= American Bar Association Model Code of Professional Responsibility =

Set of professional standards for lawyers in the United States

The American Bar Association Model Code of Professional Responsibility, created by the American Bar Association (ABA) in 1969, was a set of professional standards designed to establish the minimum baseline of legal ethics and professional responsibility generally required of lawyers in the United States.

It was replaced with the Model Rules of Professional Conduct in 1983 for a number of reasons, especially the Watergate scandal. The Code was also subject to widespread criticism from bench and bar that it was structurally flawed, difficult to understand, hard to obey, and impossible to enforce. The Code consisted of Canons, Ethical Considerations, and Disciplinary Rules, of which the first two were aspirational and only the third was mandatory. This forced judges and lawyers to sort through a maze of Canons and Ethical Considerations just to understand the Disciplinary Rule that controlled a particular ethical issue. During a key debate in late January 1982 over whether to replace the Model Code with the Model Rules, one delegate "referred to the nine canons, 129 ethical considerations and forty-three disciplinary rules as a three-dimensional chess game that lawyers played at their own peril." The American legal community demanded simple bright-line rules that its members could quickly read, comprehend, and follow. In response, the Model Rules consists simply of Rules.

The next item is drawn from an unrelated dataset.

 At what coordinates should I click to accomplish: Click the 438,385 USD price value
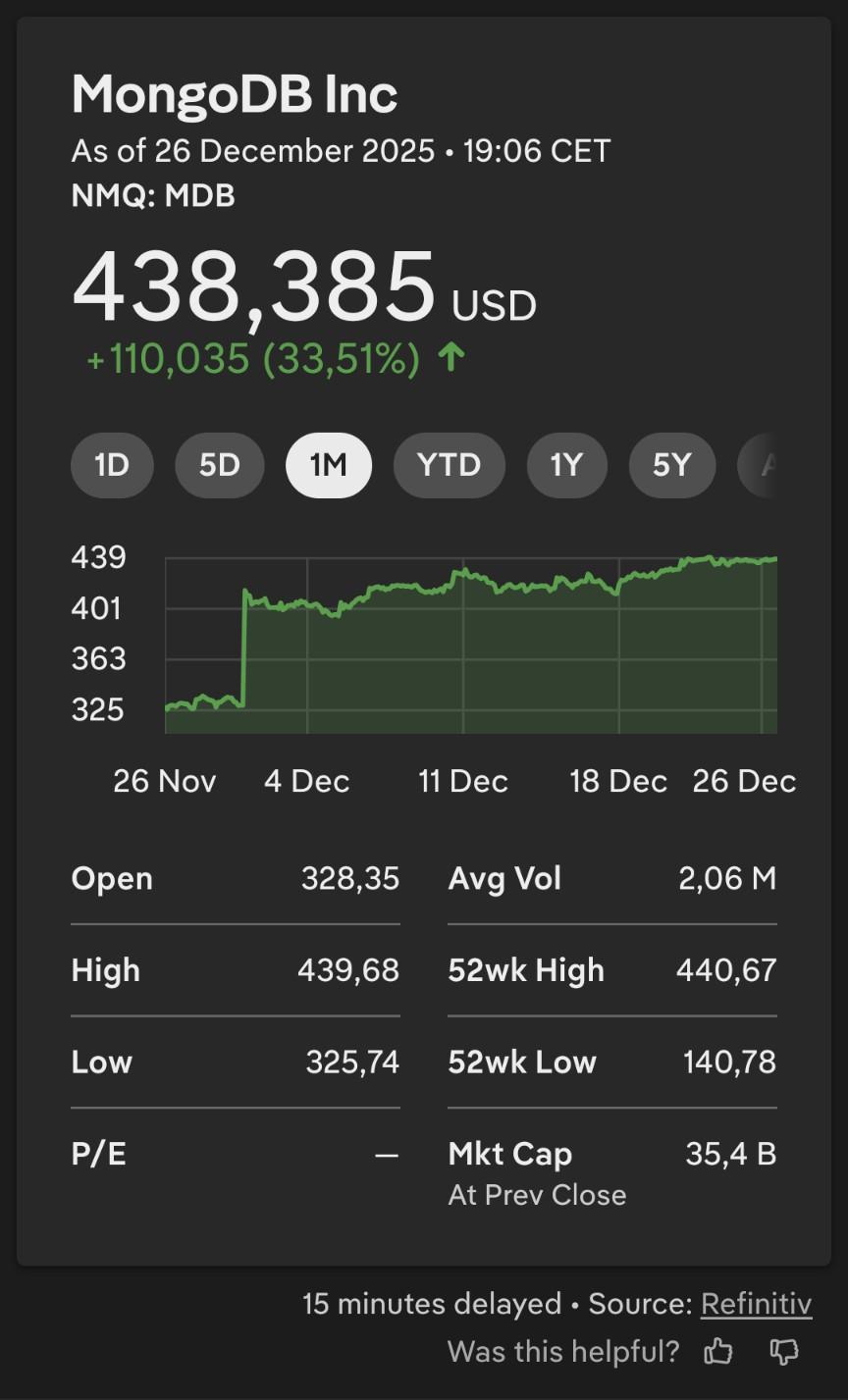coord(253,289)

According to the Code's Preface, it was derived from the ABA's Canons of Professional Ethics (1908), which in turn were borrowed from the Canons of the Alabama State Bar (1887), which in turn were inspired by several sources such as ethics resolutions in an 1830s legal textbook.

The U.S. state of New York was the last state using the Code for many years, long after all other states–except California and Maine–had adopted the Model Rules. On December 17, 2008, the administrative committee of the New York courts announced that it had adopted a heavily modified version of the Model Rules, effective April 1, 2009. New York's version of the Model Rules was created by adjusting the standard Model Rules to reflect indigenous New York rules that had been incorporated over the years into its version of the Model Code. Even though New York did not adopt the Model Rules verbatim, the advantage of adopting its overall structure is that it simplifies the professional responsibility training of New York lawyers, and makes it easier for out-of-state lawyers to conform their conduct to New York rules by simply comparing their home state's version of the Model Rules to New York's version.